# Video: Landtagsdebatte B-W zur Abschaffung Nachtangelverbot und Kinderangeln



## Thomas9904 (20. Juli 2017)

Redaktionell

*Video: 
Landtagsdebatte zur Abschaffung Nachtangelverbot und Thema Kinderangeln in Baden-Württemberg*

​Dankenswerterweise stellt der Landtag Videos der Plenardebatten zur Verfügung.

Auch zum Antrag der FDP auf Abschaffung von Nachtangelverbot und zum Thema  Kinderangeln.

Wer den Debattenbeitrag von CDU-Fraktionsmitglied Arnulf von Eyb, Präsident des Landesfischereiverbandes Baden-Württemberg findet (er sollte da ja dann im Thema sein und auch sprechen dazu, oder?), der solls mir bitte melden oder hier reinstellen.
Ich hab den bis jetzt nämlich noch nicht gefunden.

Nur, dass er nicht für Abschaffung des Nachtangelverbotes gestimmt hat, wurde bei der namentlichen Abstimmung schon klar:
Pressemeldung: Grün-Schwarz blockiert zeitgemäße Modernisierung des Fischereigesetzes


Für mich persönlich unsäglich und anglerfeindlich sowie nicht kompetent/informiert, sondern nur an Koalitionsdisziplin interessiert:
Pix (GRÜNE) und Minister Hauk (CDU)

Speziell Hauk (CDU) gibt für Kuscheln mit GRÜNEN jedes öffentliche Wahlversprechen dran:
CDU Baden-Württemberg: Partei ohne Werte - Mauscheln, tarnen, täuschen, tricksen..

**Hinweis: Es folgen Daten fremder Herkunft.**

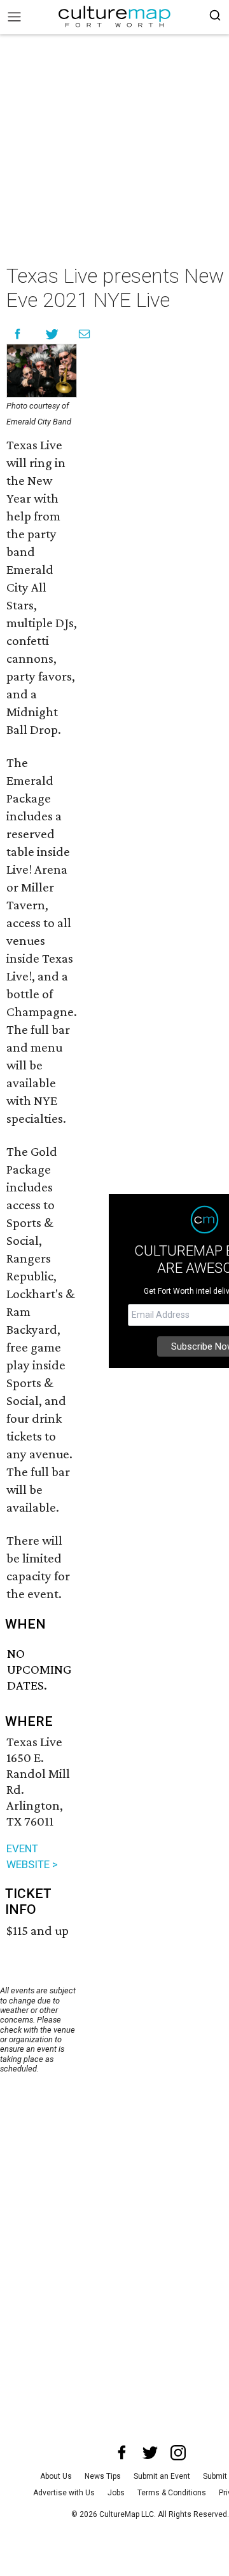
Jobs (116, 2492)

Dass ausgerechnet Pix als GRÜNER mit deren Vorgeschichte mit "Kinderschutz" kommt und Angler als gefährlicher für Kinder als GRÜNE darstellt, finde ich persönlich empörend:


Thomas9904 schrieb:


> Dass ausgerechnet die GRÜNEN bei ihrem "Verhältnis" zu Kindern  beim verhindern, jüngere Kinder zum Angeln zu lassen, von Kinderschutz sprechen, ist zum erbrechen...

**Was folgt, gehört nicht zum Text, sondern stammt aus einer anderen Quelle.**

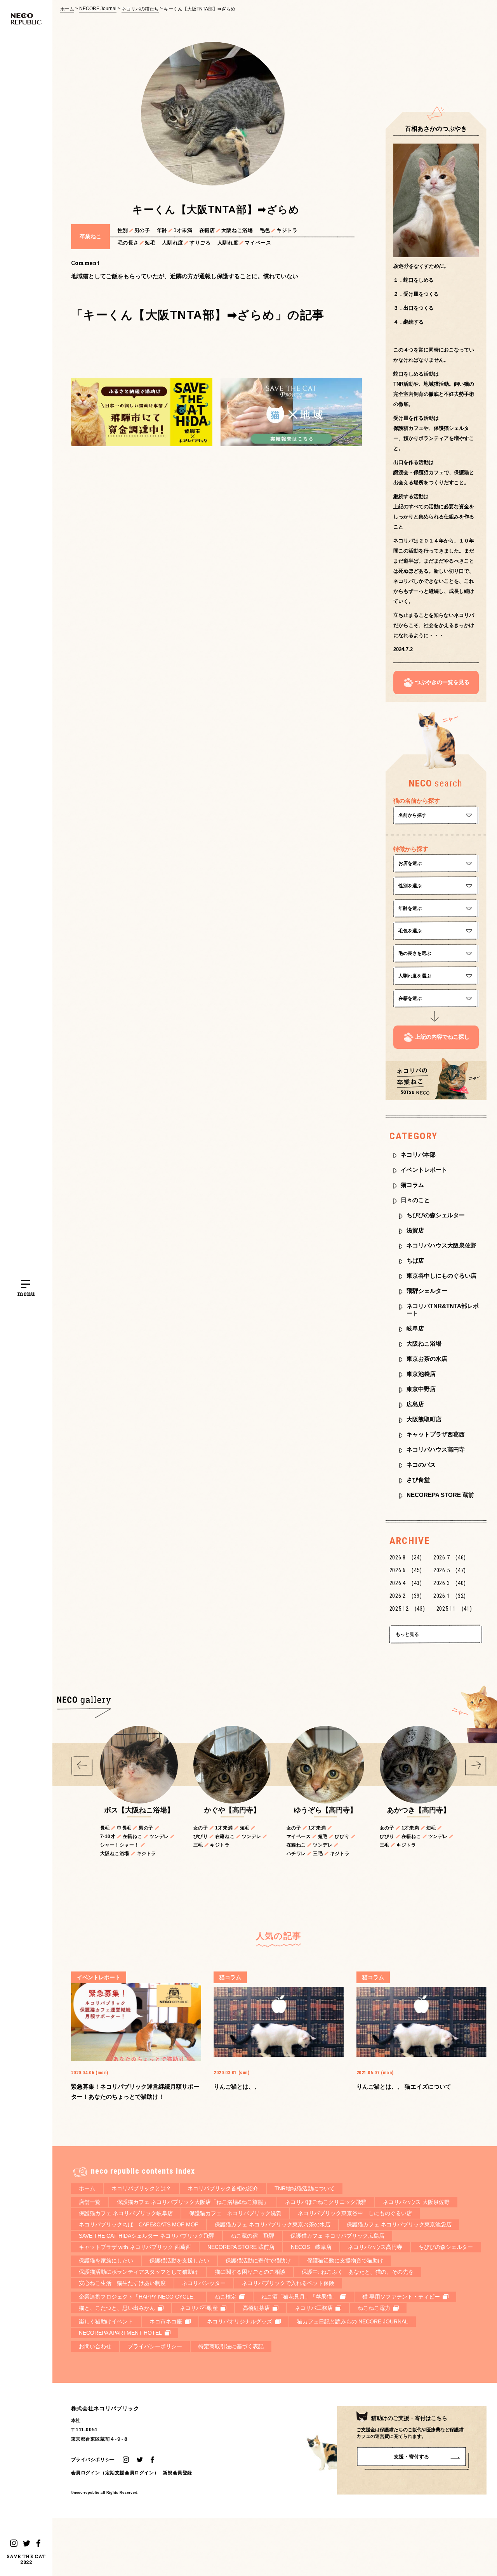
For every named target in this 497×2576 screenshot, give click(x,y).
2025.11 (454, 1608)
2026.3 (449, 1583)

Dass Reinhold Gall (SPD) einen inhaltlichen Schwenk vollzogen hat Richtung Angler ist bemerkenswert, aber wohl eher nichts wert, auch wenn er richtig und stichhaltig argumentierte.

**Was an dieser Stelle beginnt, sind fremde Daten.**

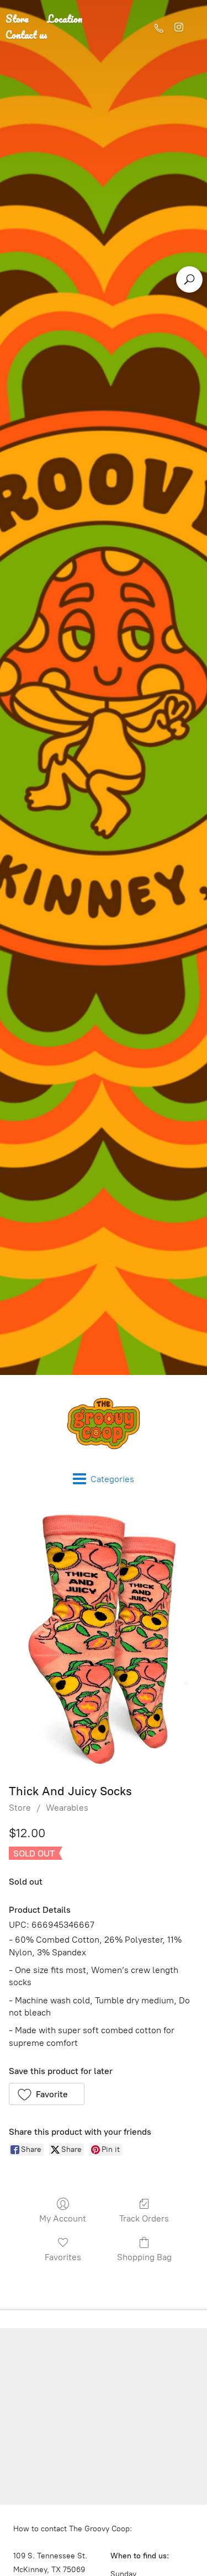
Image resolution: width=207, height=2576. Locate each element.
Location (64, 19)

Denn dass die SPD als Koalitionspartner der GRÜNEN genauso am Nasenring durch den Landtag gezogen wurde, wie jetzt die CDU, ist bekannt und dokumentiert:
Aberkennung des Ehrenpreises für die SPD-Landtagsfraktion


Was nun also diese Protagonisten der Politik (und Herr von Eyb in Doppelfunktion auch als LFV-Präsi?) alles über Angeln und Angeln abgelassen haben, könnt ihr nun selber ab ca.  1h01min30 im nachfolgend verlinkten Video sehen (TOP3): 



http://www.landtag-bw.de/home/mediathek/videos/2017/20170719sitzung0392.html?t=0

Thomas Finkbeiner


----------



## glavoc (20. Juli 2017)

*AW: Video: Landtagsdebatte B-W zur Abschaffung Nachtangelverbot und Kinderangeln*

Danke fürs verlinken!
Die "Heldentat" unseres Verbands"helden" gibts bei 1:47:45...
Wie das Boardi "Tibulski" wohl erklärt hätte?


----------



## exil-dithschi (20. Juli 2017)

*AW: Video: Landtagsdebatte B-W zur Abschaffung Nachtangelverbot und Kinderangeln*

pixi ist ganz schön arrogant, oder besser, zumindest kommt er so rüber, macht mir schon ordentlich blutdruck.


----------



## Thomas9904 (20. Juli 2017)

*AW: Video: Landtagsdebatte B-W zur Abschaffung Nachtangelverbot und Kinderangeln*



glavoc schrieb:


> Danke fürs verlinken!
> Die "Heldentat" unseres Verbands"helden" gibts bei 1:47:45...
> Wie das Boardi "Tibulski" wohl erklärt hätte?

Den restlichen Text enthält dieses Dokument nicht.